Key learning points:

- Male breast cancer is rare, accounting for around 1% of all breast cancer diagnoses

- The numbers of men being diagnosed is increasing

- Hormone status can direct treatment options

Male breast cancer, the term sounds like an oxymoron, but men too can get breast cancer, although it's quite rare. In fact, less than 1% of all breast cancers are diagnosed in men. A diagnosis of breast cancer in a man is often met with scepticism with the following quotes being recorded: “I guess every article you ever read is about women with breast cancer… and nothing ever says, oh by the way chaps you can get it too.”1 Even so, about 400 men this year will be diagnosed with breast cancer in the UK, and sadly about 80 of these men die from the disease.2

Worryingly, the incidence of male breast cancer is rising.3,4 There is some speculation in to why this is, but no concrete answers have emerged. One proposal is that changes in diet and lifestyles over the last few decades have shifted the average body composition towards a more obese/overweight state. This may be a contributing factor as obesity is linked to cancer predisposition, and breast cancer is no exception.5,6 Raising awareness of breast cancer in men is therefore crucial and it is pleasing to see this starting to be achieved in several ways (see resources section). People may not be aware that male breast cancer has its own ribbon; pink with a tinge of blue

Signs, symptoms and risk factors of breast cancer in men

With limited public awareness about male breast cancer, men are on the whole less likely than women to report potential signs of breast cancer, such as lumps in their breast tissue. Because of this, the condition is often diagnosed later when it is harder to treat.
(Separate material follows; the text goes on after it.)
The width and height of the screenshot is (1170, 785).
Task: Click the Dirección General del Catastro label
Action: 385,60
The main signs to lookout for are:

- A lump or thickening of the breast; near the nipple or in the armpit (often painless).

- Change in size or contours of breast.

- Discharge or bleeding from the nipple.

- Change in colour or appearance of areola.
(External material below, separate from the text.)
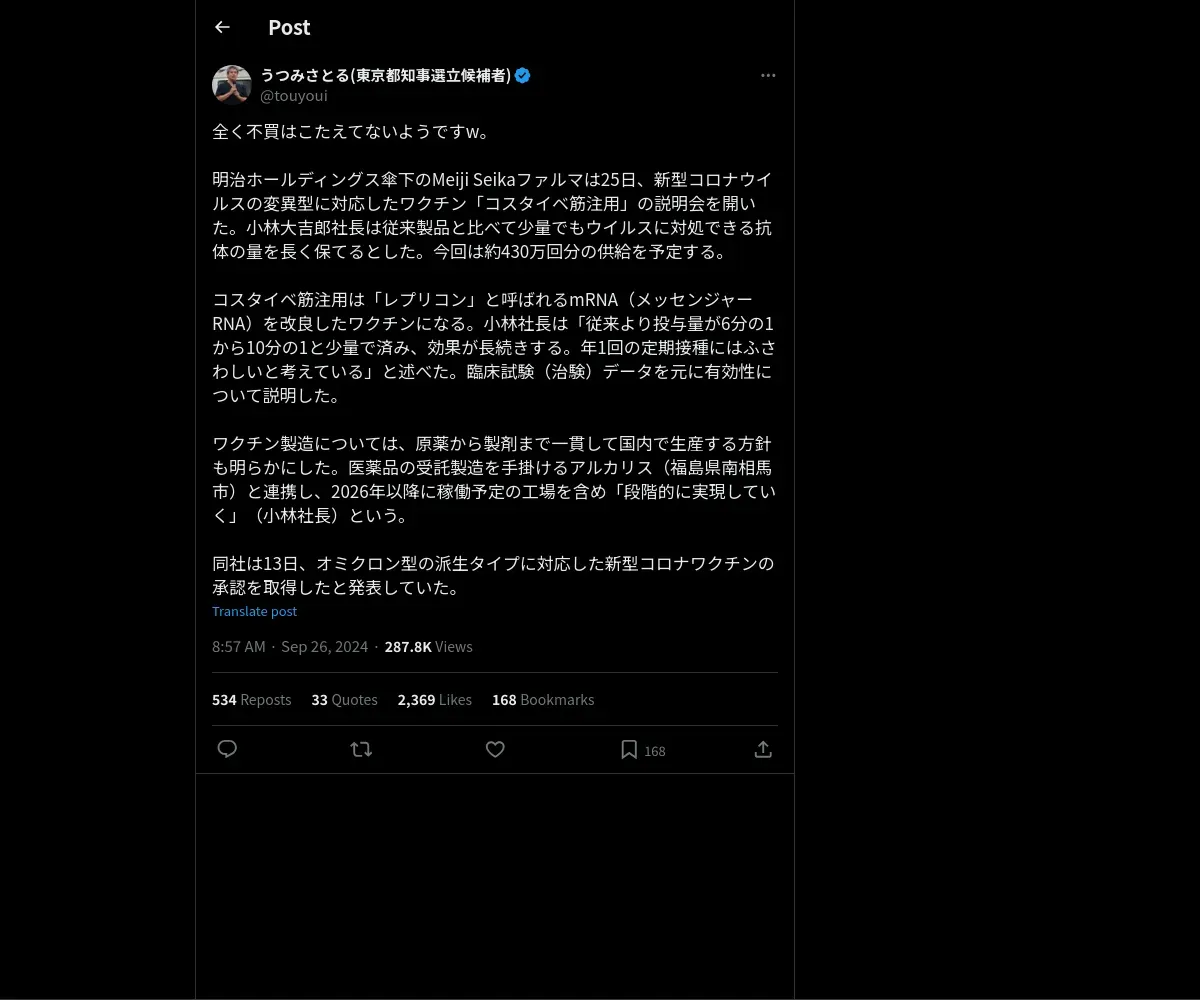View the 287.8K Views analytics
The width and height of the screenshot is (1200, 1000).
(428, 647)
- Redness or pitting of skin over the breast, like the skin of an orange.

- Occasionally the nipple retracts.

It is important to be aware that increases in size of both breasts are almost always non-cancerous. This is simply an enlargement of the natural breast tissue that all men have. This is called gynecomastia, informally known as 'man-boobs'.

Risk factors for men are typically:

- Age: the number one risk factor (60+).

- Genetics: having breast cancer family history (specifically BRCA2 mutations).

- A genetic background of XXY also known as Klinefelter's syndrome.

- Exposure to radiation (usually from previous treatment from a non-breast cancer).

- Prostate cancer.

- Obesity: fat cells actually produce estrogen (more fat = more estrogen).

- Estrogen administration (gender reassignment for example).

- Liver cirrhosis, as this can alter hormone balance.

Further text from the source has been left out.